強制連結法

強制連結法とは

強制連結法(compulsory linkage)は、教師が学習者のレディネス(既有スキーマ・準備性・既習度)や課題解決における思考過程を知るための手法です。

強制連結の方法

強制連結は、発端部と帰結部に入る2つのキーワードを与え、学習者が途中に関連するスキーマを連想しながら挿入し、2つのキーワードを連結(リンク)していきます。外化されたスキーマの数や連結の論理性・妥当性などから、学習者のレディネスを把握することができます。

強制連結の具体例

例えば、発端部に「ロケット」、帰結部に「ジャガイモ」というキーワードを設定します。この2つのキーワードの間に連想によってスキーマを書き出し、帰結キーワードまで連結します。

下図は、日本人大学生とミャンマー人留学生による強制連結の例です。日本人大学生が、「ロケット」から「カウントダウン」、「宇宙」、「NASA」などの単語を連想しているのに対し、ミャンマー人留学生は、「ロケット」から「兵器・戦争」を連想しています。このことから、日本人大学生とミャンマー人留学生の思考がまったく異なっていることがわかります。

このとき、教師が留学生に対して、「NASA」→「アメリカ」→「ファーストフード」といった授業展開をしてしまうと、学生は自分のもっている既有知識とリンクすることができません。つまり、授業展開をイメージ化することができないために理解することが難しくなってしまいます。

教師は、学習者が2つのキーワード間をどのような単語と順序で連結していったかを分析することによって、学習者の既有知識や技能・経験、興味関心の方向性などをあらかじめ把握することができます。この分析結果に基づいて、学習者の特性と学習テーマの特徴にもっともふさわしい授業設計を行えば、教師と学習者間の思考のズレを防ぎ、学習者にとって「わかる授業」を展開することができるでしょう。

強制連結法の例

強制連結法による授業設計

教師が授業を設計する一つの手法として、強制連結法を利用することができます。強制連結法は、与えられた2つのキーワードをもとに関連するスキーマを連結するものです。教師が強制連結法を実施した場合、授業内容の論理性や妥当性を確認することはできても、学習者を意識しない一方的な論理展開になります。そのため、誰に、何を伝えたいのか、対象者と目標をまず明確にすることが必要です。
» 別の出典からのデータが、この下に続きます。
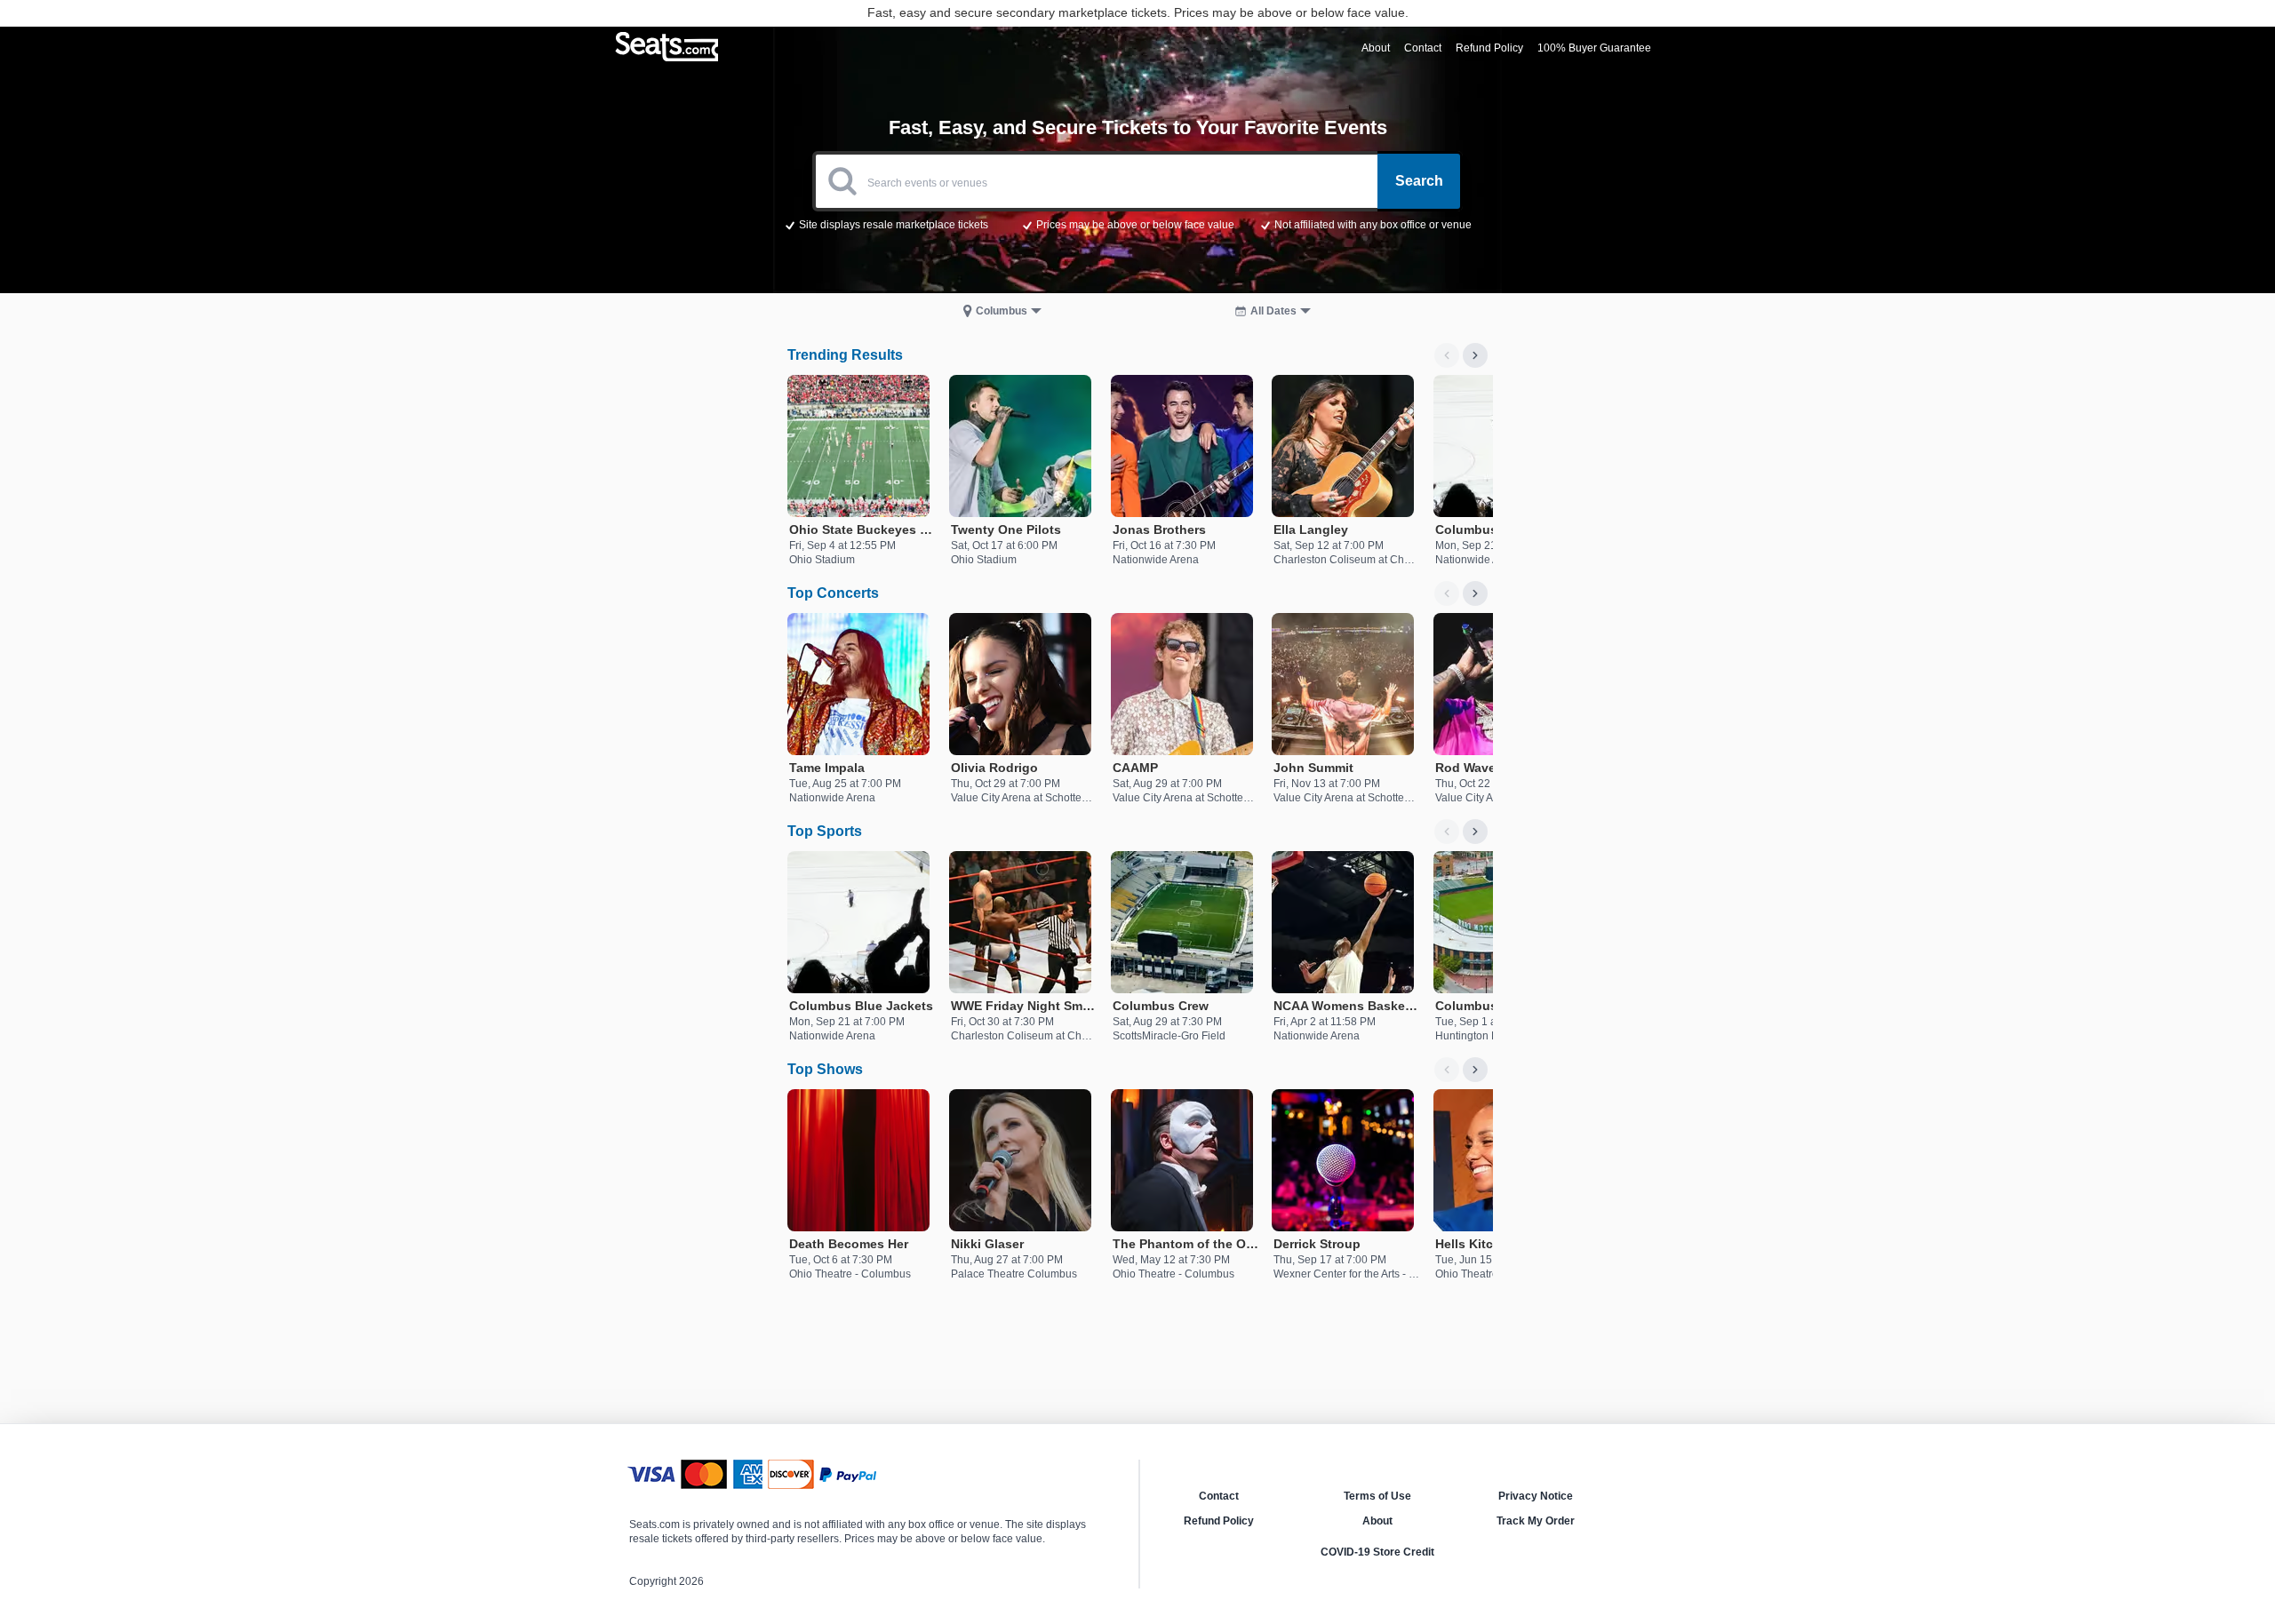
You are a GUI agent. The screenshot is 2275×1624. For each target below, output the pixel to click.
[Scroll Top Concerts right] (1475, 593)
授業設計に利用する強制連結の概念図を下に示します。2つのキーワードとして、発端部には「対象者(誰に伝えるのか)」を、帰結部には「学習目標(何を伝えるのか)」を設定します。

授業設計に利用する強制連結法の概念図

例えば、高齢者(シルバー大学受講生)を対象として、「SARS」について興味関心をもってもらうよう動機付け(導入段階)のための授業設計を考えてみます。強制連結の記入シートには、発端部に「高齢者」、帰結部に「SARS」が入ることになります。そして、高齢者にとって身近で馴染み深い事柄を連結していくことでわかりやすい論理展開を図りたいと考えます。それでは、連結例を確認してみましょう。

連結スキーマ
高齢者
第二次世界大戦
戦後
科学技術の発展
湯川秀樹
ノーベル賞
コッホ
結核
集団感染症
SARS

まず、高齢者について、「第二次世界大戦」前後くらいの年齢層ではないかと考えました。第二次世界大戦の後、日本は「戦後」という時代を迎え、日本の再興と共に「科学技術が再び発展」した時代ではないかと思います。その頃、日本で一躍注目を浴びた人物に「湯川秀樹」という人物がいます。湯川秀樹は、日本で一番初めに「ノーベル賞」を獲得した人物です。ノーベル賞と言えば、同様に有名な人物に「コッホ」という人物がいます。コッホは、「結核菌」を発見した人物として大変有名です。結核と言えば、戦後日本で「集団感染症」として蔓延した病気です。そして、現在蔓延している集団感染症が「SARS」です。

強制連結法のねらい

教師には、学習者にとって「わかる授業」「楽しい授業」を実践することが求められます。そのためには、学習者のレディネスに配慮することが重要です。強制連結法を学習者に実施することによって、学習者の背景知識や既有知識をあらかじめ把握することができます。教師は、これを踏まえて、学習者にとって馴染みの深い事柄を授業の発端とし、わかりやすい論理展開によって学習の到着目標まで導くことが可能となります。

さらに、学習テーマが学習者の興味を引き付けるものであれば、自分の力で課題を解決していこうとし、学習意欲は持続するでしょう。学習者は、自分の既有知識と学習内容を関連づけることで新しい知識を再構築することができ、より主体的に学習活動に参加することができます。

強制連結法は、教師が学習者の既有知識や経験を測るだけでなく、学習者自身が自らの思考経路を把握することができます。そのため、論理的な思考力、課題解決能力、相手の立場にたった論理展開などを学習者に総合的に学ばせることが可能です。